*** Task inputs ***
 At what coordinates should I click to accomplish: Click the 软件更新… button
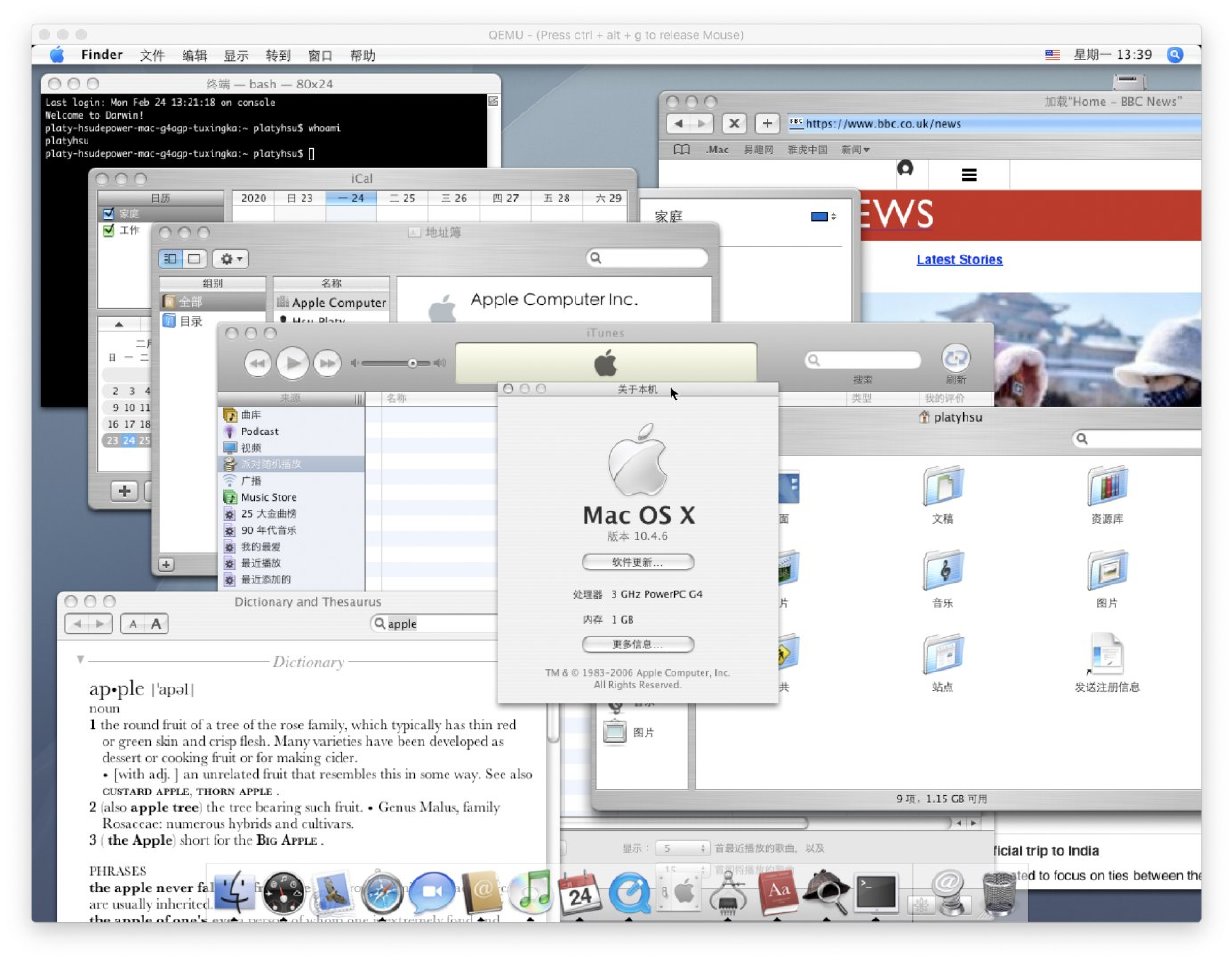pos(637,562)
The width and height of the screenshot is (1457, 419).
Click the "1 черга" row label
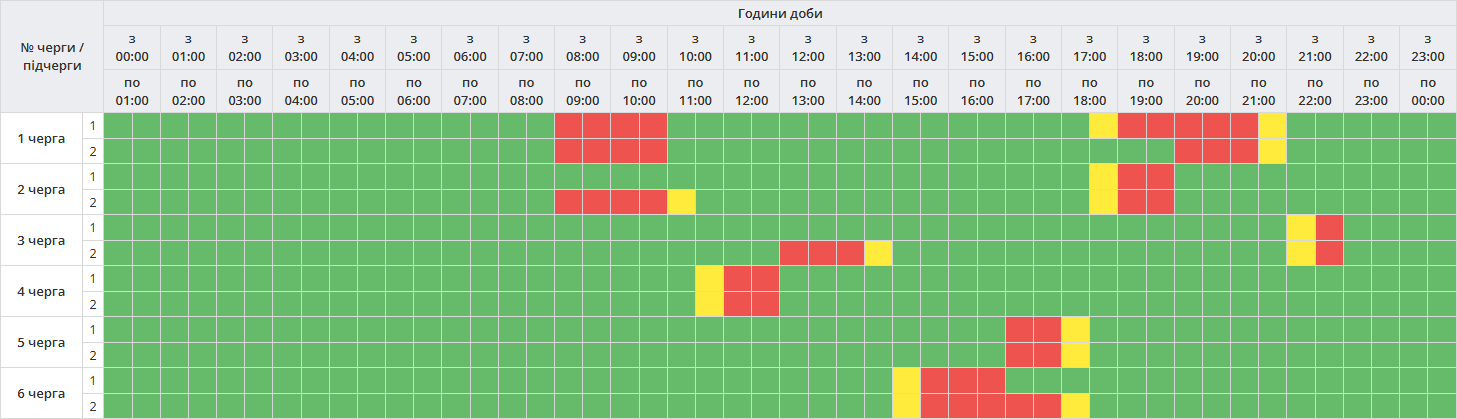click(x=42, y=138)
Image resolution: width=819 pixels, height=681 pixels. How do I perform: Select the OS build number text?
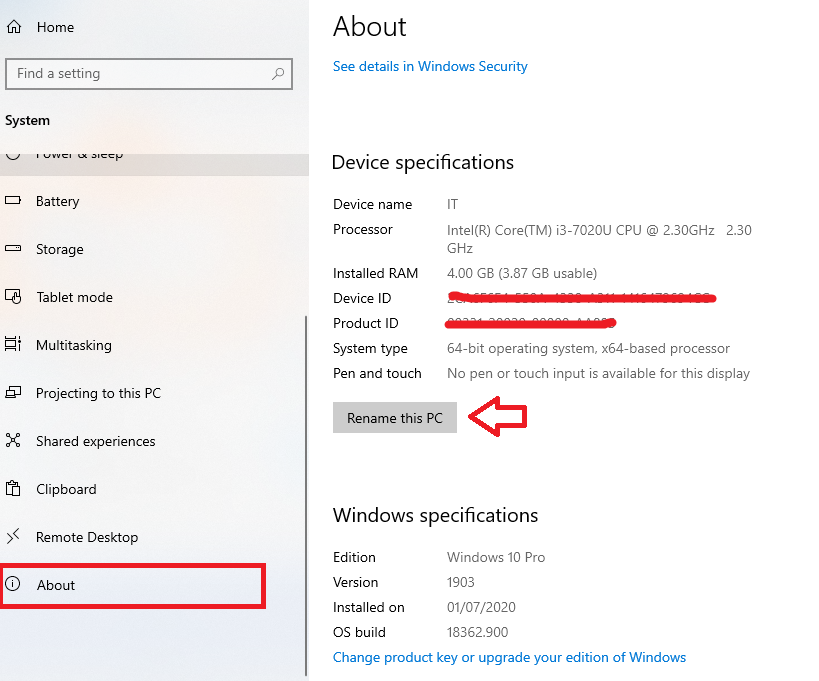click(475, 632)
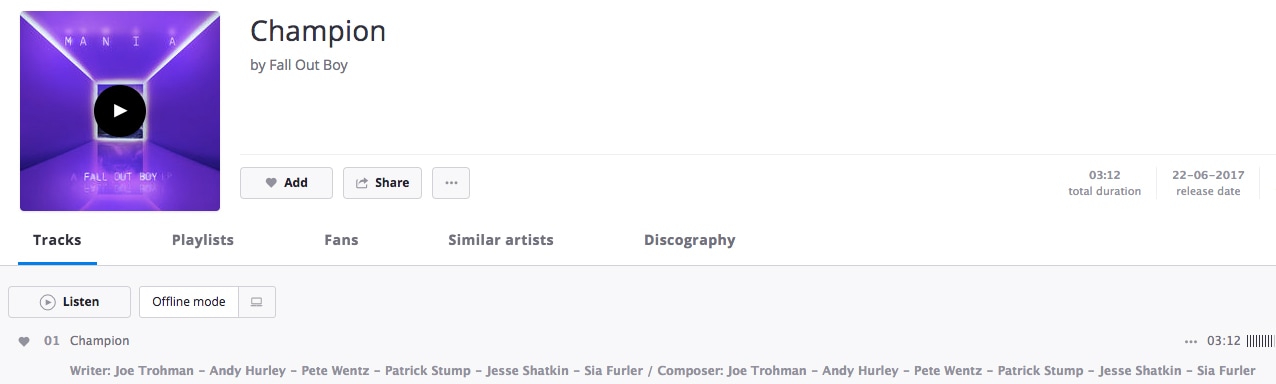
*** End of Task inputs ***
▸ Work to be completed
Copy out every line above without change, dropping the pictures.

▸ Task response
 At what coordinates should I click to accomplish: Click the 软件更新… button
pos(637,562)
The width and height of the screenshot is (1457, 419).
Click the "1 черга" row label
click(x=42, y=138)
Image resolution: width=819 pixels, height=681 pixels. How do I perform: Select the OS build number text?
click(475, 632)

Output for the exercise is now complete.